[TEXT UNDER STUDY — start]

Dairy Board called out for inaction on school meal plan
Three years after announcing plans to reintroduce milk to the school feeding programme, the Jamaica Dairy Development Board is being called out for failing to take the necessary steps to get it done.
Chief executive officer of the Dairy Board, Hugh Graham, told the Financial Gleaner the agency has not yet succeeded in obtaining government buy-in and will have to re-engage the Ministry of Education, Youth and Information to try and advance the discussions.
The board oversees the milk market.
However, a former chairman of Nutrition Products Limited (NPL), the statutory body which provides breakfast and lunches to schools under the Education Ministry's meal programme, said the agency has had no discussions with the Dairy Board to have milk added to the menu.
Graham had earmarked the school feeding programme "as a major market for growing milk consumption," noting the Dairy Board was very hopeful that "at least certain quantities of milk or milk products," would be taken up by the programme.

[TEXT UNDER STUDY — finish]
[DATA SECTION — start]

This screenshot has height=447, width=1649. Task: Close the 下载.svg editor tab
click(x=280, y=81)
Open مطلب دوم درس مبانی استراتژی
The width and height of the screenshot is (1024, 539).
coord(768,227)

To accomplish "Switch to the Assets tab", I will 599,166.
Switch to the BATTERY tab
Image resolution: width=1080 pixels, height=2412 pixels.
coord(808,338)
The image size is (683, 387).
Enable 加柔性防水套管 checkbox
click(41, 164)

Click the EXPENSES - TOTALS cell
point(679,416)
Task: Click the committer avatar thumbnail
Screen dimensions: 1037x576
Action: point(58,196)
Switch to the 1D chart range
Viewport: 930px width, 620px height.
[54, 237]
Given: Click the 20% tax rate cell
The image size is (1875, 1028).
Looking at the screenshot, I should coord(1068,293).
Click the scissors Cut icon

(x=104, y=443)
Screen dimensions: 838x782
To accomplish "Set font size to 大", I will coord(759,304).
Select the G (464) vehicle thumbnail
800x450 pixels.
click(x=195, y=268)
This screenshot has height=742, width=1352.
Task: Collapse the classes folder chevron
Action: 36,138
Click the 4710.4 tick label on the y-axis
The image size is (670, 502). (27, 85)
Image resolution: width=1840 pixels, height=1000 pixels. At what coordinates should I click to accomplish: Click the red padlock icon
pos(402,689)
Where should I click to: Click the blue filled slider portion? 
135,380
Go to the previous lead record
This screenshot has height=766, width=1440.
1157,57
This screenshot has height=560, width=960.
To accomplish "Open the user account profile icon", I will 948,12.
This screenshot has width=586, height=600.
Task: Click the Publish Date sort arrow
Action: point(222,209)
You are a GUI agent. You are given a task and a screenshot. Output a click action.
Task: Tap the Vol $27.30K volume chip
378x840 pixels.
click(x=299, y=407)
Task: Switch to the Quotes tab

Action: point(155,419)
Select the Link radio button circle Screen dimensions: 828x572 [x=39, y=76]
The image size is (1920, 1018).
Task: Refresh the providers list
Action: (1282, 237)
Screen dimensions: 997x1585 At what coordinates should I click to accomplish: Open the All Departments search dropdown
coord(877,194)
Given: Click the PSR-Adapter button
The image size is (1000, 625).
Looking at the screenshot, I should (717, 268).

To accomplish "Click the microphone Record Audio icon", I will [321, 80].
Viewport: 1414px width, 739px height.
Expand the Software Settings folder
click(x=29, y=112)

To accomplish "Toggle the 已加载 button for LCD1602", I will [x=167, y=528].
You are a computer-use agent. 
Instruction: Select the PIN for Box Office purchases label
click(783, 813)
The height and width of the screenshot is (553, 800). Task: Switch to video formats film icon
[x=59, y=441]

[DATA SECTION — finish]

__WORK REQUIRED__:
In the article about the Dairy Board and the school meal plan, what does the board oversee? The records are separate material, unrelated to the text.

__TASK ANSWER__:
The milk market.